SEATTLE ROBOT SWALLOWS SHOPPERS! To the best of my knowledge that headline doesn’t exist. But it wouldn’t necessarily be fake news meant to deceive or confuse readers. It suggests changes on the horizon.
Amazon, the giant online sales company, has opened an experimental grocery store in Seattle with no checkout aisles. You pick up what you want, your smart phone tells Amazon what you’ve got, charges your account and you’re gone. Not a cashier in sight.
We already have primitive versions of that in some local supermarkets. The machine at my market was so frustrating I felt like smashing a grapefruit into its smug touch screen. Finally, I submitted to the rigid commands of the automated checkout droid. Now I no longer stand in line waiting for strangers to examine the number of prunes or mouse traps I’m buying. It’s just me and the machine… and all the data it collects and shares about me and my buying habits.
I worried that someday I’d hear alarm bells sound, the market door slam shut and a voice on the phone of the shopper next to me instruct her to drop her candy bars in the barrel or the store would cut off her health insurance. But not anymore. Now I imagine a soothing phone voice saying: I see you like that candy bar. Well, you’ll love the soft drink we’re depositing in your bag.
The pace of our transition to digital everything feels like it’s accelerating even here in our scenic digital backwater. E-filing deeds and mortgages? Clerk Holly Tanner’s done that. Broadband access countywide? Working on it. Uber rides? Could be–police say it’s safer. The list goes on.
Last week Diane Valden reported on local towns and the City of Hudson being notified by state that the lengths of their local roads have shrunk. The state has made this determination with software and satellite images that yield more precise measurements of the roads. Length matters because it helps determine the amount for state aid local municipalities receive to repair those roads.
The satellite mapping may be more precise than measurements made by highway department crews, although it would be reassuring to know that the length of state roads is shorter too. But unless there is convincing evidence that a municipality has padded the measurements of its roads, which is pretty farfetched, adjustments in state funding should be phased in over time. The roads still have to be repaired, regardless of what the satellite data tell us.
Will the state’s embrace of digital tools cost local jobs? It might. Highway crews work hard and some positions require a high degree of skill, especially for operators of heavy equipment. You’d think the people who do these jobs have marketable skills.
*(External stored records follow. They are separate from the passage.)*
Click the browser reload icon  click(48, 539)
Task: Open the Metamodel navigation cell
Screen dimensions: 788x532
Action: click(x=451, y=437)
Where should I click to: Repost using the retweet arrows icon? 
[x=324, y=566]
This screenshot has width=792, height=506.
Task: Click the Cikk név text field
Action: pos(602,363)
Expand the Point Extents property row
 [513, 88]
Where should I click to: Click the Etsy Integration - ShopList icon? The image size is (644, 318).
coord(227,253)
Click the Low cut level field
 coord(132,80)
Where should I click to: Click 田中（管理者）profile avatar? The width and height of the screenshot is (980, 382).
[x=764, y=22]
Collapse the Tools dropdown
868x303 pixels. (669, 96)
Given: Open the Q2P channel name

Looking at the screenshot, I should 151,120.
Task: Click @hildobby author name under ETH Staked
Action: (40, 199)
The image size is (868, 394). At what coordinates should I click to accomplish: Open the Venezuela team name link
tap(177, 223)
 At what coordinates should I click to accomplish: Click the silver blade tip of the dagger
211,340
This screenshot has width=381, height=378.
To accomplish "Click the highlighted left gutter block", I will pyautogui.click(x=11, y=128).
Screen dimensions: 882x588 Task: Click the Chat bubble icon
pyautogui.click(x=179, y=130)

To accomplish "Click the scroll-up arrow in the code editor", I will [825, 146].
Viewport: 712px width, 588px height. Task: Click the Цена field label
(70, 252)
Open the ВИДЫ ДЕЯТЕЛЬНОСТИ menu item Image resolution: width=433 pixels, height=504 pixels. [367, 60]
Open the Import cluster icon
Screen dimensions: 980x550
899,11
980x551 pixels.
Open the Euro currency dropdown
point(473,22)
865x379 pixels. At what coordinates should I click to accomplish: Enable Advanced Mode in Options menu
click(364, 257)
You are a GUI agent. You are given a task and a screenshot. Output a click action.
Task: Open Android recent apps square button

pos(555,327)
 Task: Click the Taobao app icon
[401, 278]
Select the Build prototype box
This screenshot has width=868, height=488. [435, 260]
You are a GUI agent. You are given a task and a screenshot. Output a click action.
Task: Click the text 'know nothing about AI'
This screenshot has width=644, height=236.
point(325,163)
But what if traffic around construction sites were controlled by drones and lights monitored and controlled by through the internet? What happens to flaggers?
The cashiers at supermarkets or other retail business are a clearer case. Many are young, some lack skills, others have scheduling conflicts, like caring for children or an aging parent, and must have part-time work. Plenty of the adults who are defined as “poor” have jobs; it’s just that the jobs they have don’t pay enough for them to cover the rent and feed themselves and their families.
We hear a lot these days from the incoming administration about jobs going overseas and the drag that is on our economy. There’s far less publicity attached to the speed at which robots are displacing the workers in all sorts of industries, not just manufacturing. Automation is at least as big a “job killer” as jobs moving off-shore. And while we can’t and shouldn’t expect to stop this transition to a digital/robotic future, we do need to recognize what’s happening and plan a rational response. Ignoring an ever larger group of displaced workers and hoping they’ll fend for themselves is not a plan.
Right now Columbia County has the lowest unemployment rate in the state. It’s hard to find applicants for certain openings. Job loss to robots can wait, right? Sure, as long as you ignore dwindling school enrollment and expect trends won’t continue that point toward a labor shortage that grows worse as our older-than-average population gets older still.
Robots are here and more are coming. But don’t look for spindly metallic mannequins or nerds that speak in monotones. That Amazon Seattle store? The store itself is the robot. Soon enough there’ll be one in your neighborhood too.